Dazu ein Experiment: Gegeben seien ein paar Absätze halbliterarischer Natur, erstellt unter Anstrengung aller verfügbaren Hirnzellen. Nebenbedingung zur Absatzerzeugung sei, so viele Adjektive und Adverbien wie möglich einzubinden. Und los!

Emma stand am geschlossenen Fenster und blickte in den wabernden Nebel, der sich draußen geräuschlos zu bilden begann. Trotz der nächtlichen Dunkelheit konnte Frank eindeutig erkennen, dass sie vollkommen nackt war.
“Zieh dir doch etwas an, Schatz”, sagte er, “Du wirst dich sonst furchtbar erkälten.”
Doch Emma schüttelte nur zart den Kopf.
“Es geht schon”, flüsterte sie kaum wahrnehmbar.
Frank ließ seinen wohlgeformten Kopf wieder langsam in den warmen Polster sinken. Wenn Emma so seltsam drauf war, war Argumentieren völlig zwecklos.

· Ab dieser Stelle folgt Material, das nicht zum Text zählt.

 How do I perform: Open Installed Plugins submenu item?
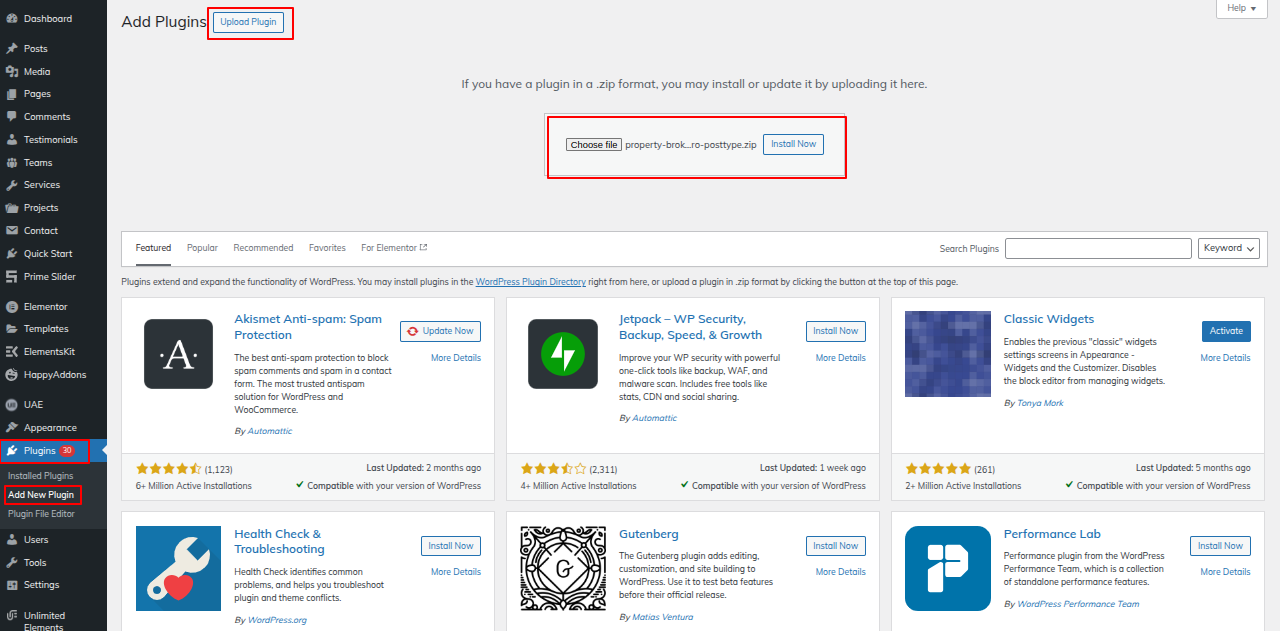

Ich gebe zu, ich habe es ein wenig übertrieben. Ich bitte um Verzeihung, sollte ich Ihnen Brechreiz verursacht haben!

La luz de la mañana

Bildnachweis: Pollobarba (CC BY-NC-ND 2.0)

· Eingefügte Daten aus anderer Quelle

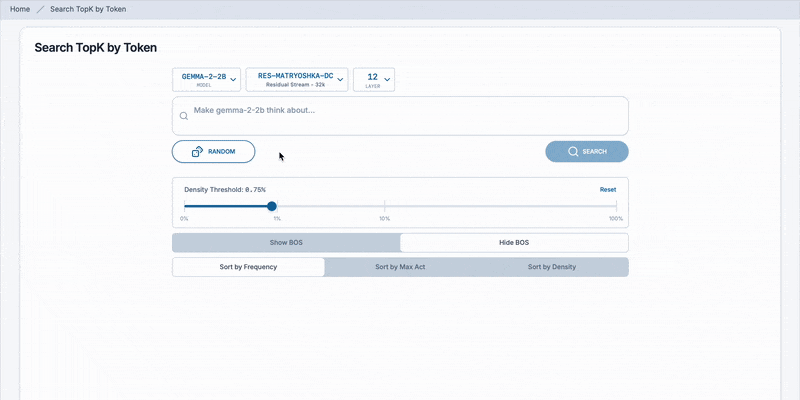Screen dimensions: 800x400
Task: Switch to Sort by Density
Action: (x=552, y=267)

Hier nun derselbe Text, vermindert um fast alle Adjektive und Adverbien.

Emma stand am geschlossenen Fenster und blickte in den wabernden Nebel, der sich draußen geräuschlos zu bilden begann. Trotz der nächtlichen Dunkelheit konnte Frank eindeutig erkennen, dass sie vollkommen nackt war.
“Zieh dir doch etwas an, Schatz”, sagte er, “Du wirst dich sonst furchtbar erkälten.”
Doch Emma schüttelte nur zart den Kopf.
“Es geht schon”, flüsterte sie kaum wahrnehmbar.
Frank ließ seinen wohlgeformten Kopf wieder langsam in den warmen Polster sinken. Wenn Emma so seltsam drauf war, war Argumentieren völlig zwecklos.

Also:

Emma stand am Fenster und blickte in den Nebel, der sich zu bilden begann. Trotz der Dunkelheit konnte Frank erkennen, dass sie nackt war.
“Zieh dir etwas an, Schatz”, sagte er, “Du wirst dich erkälten.”
Emma schüttelte den Kopf.
“Es geht schon”, flüsterte sie.
Frank ließ seinen Kopf wieder in den Polster sinken. Wenn Emma so drauf war, war Argumentieren zwecklos.

Besser, oder? Sollte Ihnen dieser Kahlschlag aber zu viel des Guten gewesen sein, schlage ich die folgende Version als Kompromiss vor:

Emma stand am Fenster und blickte in den  Nebel, der sich draußen zu bilden begann. Trotz der Dunkelheit konnte Frank erkennen, dass sie nackt war.
“Zieh dir etwas an, Schatz”, sagte er, “Du wirst dich sonst erkälten.”
Doch Emma schüttelte nur den Kopf.
“Es geht schon”, flüsterte sie.
Frank ließ seinen Kopf wieder in den Polster sinken. Wenn Emma so drauf war, war Argumentieren zwecklos.

Der Sukkus: Die meisten Adjektive können zum Wohle der Lesbarkeit und des guten Geschmacks ohne viel Aufsehen eliminiert werden. Bei Adverbien kann man etwas differenzierter vorgehen.